══ Data for review

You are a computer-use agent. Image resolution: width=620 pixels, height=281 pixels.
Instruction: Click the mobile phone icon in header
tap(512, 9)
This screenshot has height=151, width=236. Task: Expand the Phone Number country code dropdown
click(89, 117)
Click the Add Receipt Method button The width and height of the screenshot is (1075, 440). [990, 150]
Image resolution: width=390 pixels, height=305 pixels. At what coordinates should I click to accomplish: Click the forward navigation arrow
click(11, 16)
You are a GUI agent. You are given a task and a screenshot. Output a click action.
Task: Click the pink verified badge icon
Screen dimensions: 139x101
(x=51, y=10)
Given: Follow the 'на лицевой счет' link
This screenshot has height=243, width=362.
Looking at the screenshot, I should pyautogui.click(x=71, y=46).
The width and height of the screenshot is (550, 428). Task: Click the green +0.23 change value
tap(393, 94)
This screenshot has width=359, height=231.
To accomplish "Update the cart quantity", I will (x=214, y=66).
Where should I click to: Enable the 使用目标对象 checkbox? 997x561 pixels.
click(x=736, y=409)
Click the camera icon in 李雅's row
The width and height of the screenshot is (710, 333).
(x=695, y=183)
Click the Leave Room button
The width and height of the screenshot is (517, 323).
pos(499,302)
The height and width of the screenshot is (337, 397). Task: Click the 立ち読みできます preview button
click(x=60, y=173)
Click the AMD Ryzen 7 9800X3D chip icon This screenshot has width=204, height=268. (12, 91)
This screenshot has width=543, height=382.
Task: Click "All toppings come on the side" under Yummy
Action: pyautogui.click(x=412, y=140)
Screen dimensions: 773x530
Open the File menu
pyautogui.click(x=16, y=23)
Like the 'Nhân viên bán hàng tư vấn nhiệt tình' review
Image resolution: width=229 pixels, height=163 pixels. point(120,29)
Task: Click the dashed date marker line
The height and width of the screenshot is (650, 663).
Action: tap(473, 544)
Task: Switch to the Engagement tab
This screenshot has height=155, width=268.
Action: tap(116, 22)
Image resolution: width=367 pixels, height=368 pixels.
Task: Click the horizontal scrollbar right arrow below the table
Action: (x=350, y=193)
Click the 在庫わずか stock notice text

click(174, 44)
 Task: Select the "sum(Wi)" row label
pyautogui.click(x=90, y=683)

════

▶ What this task involves:
Word for word, restate all of the data shown above.

▶ Response for this exercise:
You are a computer-use agent. Image resolution: width=620 pixels, height=281 pixels.
Instruction: Click the mobile phone icon in header
tap(512, 9)
This screenshot has height=151, width=236. Task: Expand the Phone Number country code dropdown
click(89, 117)
Click the Add Receipt Method button The width and height of the screenshot is (1075, 440). [990, 150]
Image resolution: width=390 pixels, height=305 pixels. At what coordinates should I click to accomplish: Click the forward navigation arrow
click(11, 16)
You are a GUI agent. You are given a task and a screenshot. Output a click action.
Task: Click the pink verified badge icon
Screen dimensions: 139x101
(x=51, y=10)
Given: Follow the 'на лицевой счет' link
This screenshot has height=243, width=362.
Looking at the screenshot, I should pyautogui.click(x=71, y=46).
The width and height of the screenshot is (550, 428). Task: Click the green +0.23 change value
tap(393, 94)
This screenshot has width=359, height=231.
To accomplish "Update the cart quantity", I will (x=214, y=66).
Where should I click to: Enable the 使用目标对象 checkbox? 997x561 pixels.
click(x=736, y=409)
Click the camera icon in 李雅's row
The width and height of the screenshot is (710, 333).
(x=695, y=183)
Click the Leave Room button
The width and height of the screenshot is (517, 323).
pos(499,302)
The height and width of the screenshot is (337, 397). Task: Click the 立ち読みできます preview button
click(x=60, y=173)
Click the AMD Ryzen 7 9800X3D chip icon This screenshot has width=204, height=268. (12, 91)
This screenshot has width=543, height=382.
Task: Click "All toppings come on the side" under Yummy
Action: pyautogui.click(x=412, y=140)
Screen dimensions: 773x530
Open the File menu
pyautogui.click(x=16, y=23)
Like the 'Nhân viên bán hàng tư vấn nhiệt tình' review
Image resolution: width=229 pixels, height=163 pixels. point(120,29)
Task: Click the dashed date marker line
The height and width of the screenshot is (650, 663).
Action: tap(473, 544)
Task: Switch to the Engagement tab
This screenshot has height=155, width=268.
Action: tap(116, 22)
Image resolution: width=367 pixels, height=368 pixels.
Task: Click the horizontal scrollbar right arrow below the table
Action: (x=350, y=193)
Click the 在庫わずか stock notice text

click(174, 44)
 Task: Select the "sum(Wi)" row label
pyautogui.click(x=90, y=683)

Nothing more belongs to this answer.